Atmospheric scientist Ranil Dhammapala, who runs the Washington Smoke blog, says that particulate pollution—particularly fine particles smaller than 2.5 micrometers in diameter, commonly referred to PM2.5—is most concerning. Once those tiny particles hit your lungs, they start to break down cells. Resulting health effects can range from a sore throat or difficulty breathing to respiratory diseases like chronic obstructive pulmonary disease (COPD) and chronic bronchitis. From there, they can enter your bloodstream and potentially cause heart attacks and arrhythmia.
Personal health and genetics make a big difference in how your body responds to the same amount of pollution. The World Health Organization says that 25 micrograms per cubic meter of PM2.5 is the upper limit of what’s safe for people who aren’t particularly sensitive. Children, the elderly, and people who suffer from asthma or COPD have a lower threshold.

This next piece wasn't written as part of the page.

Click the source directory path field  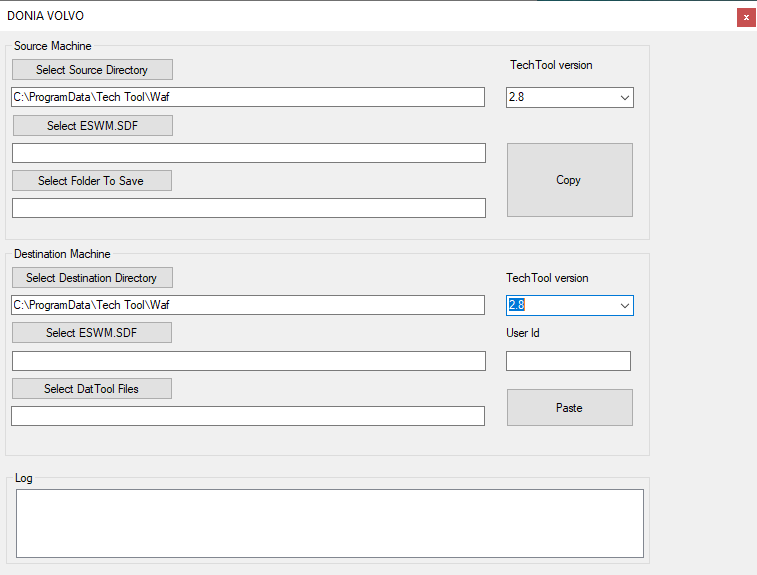tap(248, 97)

You can track levels of PM2.5, and the four other pollutants the EPA uses to gauge the AQI, on the federal site airnow.gov. Kadlec says that PM2.5 levels below 12 are considered good, but that above 20 (which equates to moderate on the AQI scale), he’d scale back on running or biking outside. Regardless of the amount of pollution, the longer your exposure, both on a daily and a long-term level, the greater your risk.

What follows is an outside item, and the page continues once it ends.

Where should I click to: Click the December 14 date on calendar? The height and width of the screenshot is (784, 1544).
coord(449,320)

A 2016 study published in Preventive Medicine looked at the break-even point for exercising in urban air pollution, and found that, both generally and in the short term, some exercise is better than no exercise. Researchers didn’t control for genetics or other personal factors that can change susceptibility, but they found that when PM2.5 is at 50 micrograms per cubic meter—well into the EPA’s unhealthy zone—you won't cancel out the cardiovascular benefits of exercise until you've spent ten hours walking or five hours biking. The harder you’re breathing, the less time you should spend exercising outside, Kadlec says. If you’re hiking uphill or running, you’ll hit that break-even point much sooner. But short periods of activity should be OK up until the 50-microgram level. Kadlec also recommends taking periodic clean-air breaks throughout the day, ideally by keeping a room in your house clean, sealed off from the outside, and filtered with a high-efficiency particulate air filter.

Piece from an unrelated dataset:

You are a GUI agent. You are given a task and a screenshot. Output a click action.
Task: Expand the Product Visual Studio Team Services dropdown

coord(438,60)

If you have to work outdoors, Kadlec recommends wearing a sealed dust mask rated N95—meaning it filters 95 percent of fine particles—or higher, and warns that bandanas and medical masks don't provide any kind of filtration. And pay attention to your upper respiratory system, Kadlec says, because the early health impacts of pollution are physically obvious. “We warn people that if they’re starting to cough, or if they have a headache, sore throat, or runny nose, to try to reduce their exposure. Smoke can push disease processes along, even if you feel healthy,” he says.
In Seely Lake, Montana, where ER visits for respiratory problems more than doubled during the long, smoky fire season of 2017, Christopher Migliaccio, a professor at the University of Montana, started following residents as part of the nation's first long-term wildfire health-effects study. He’ll continue doing so over the next few years, to try to gauge long-lasting impacts and offer people better advice and tools to help them avoid adverse health impacts. Dhammapala, who has been tracking historic smoke exposure, says that the reports he and his team have received from the fire services predict more acres burning in the immediate future. Given that forecast, they’re trying to model how smoke distribution might grow and change, so people can make informed decisions about their exposure. “It would be really surprising, scientifically speaking, if it didn’t have long-term effects. But that work just hasn’t been done yet,” Kadlec says.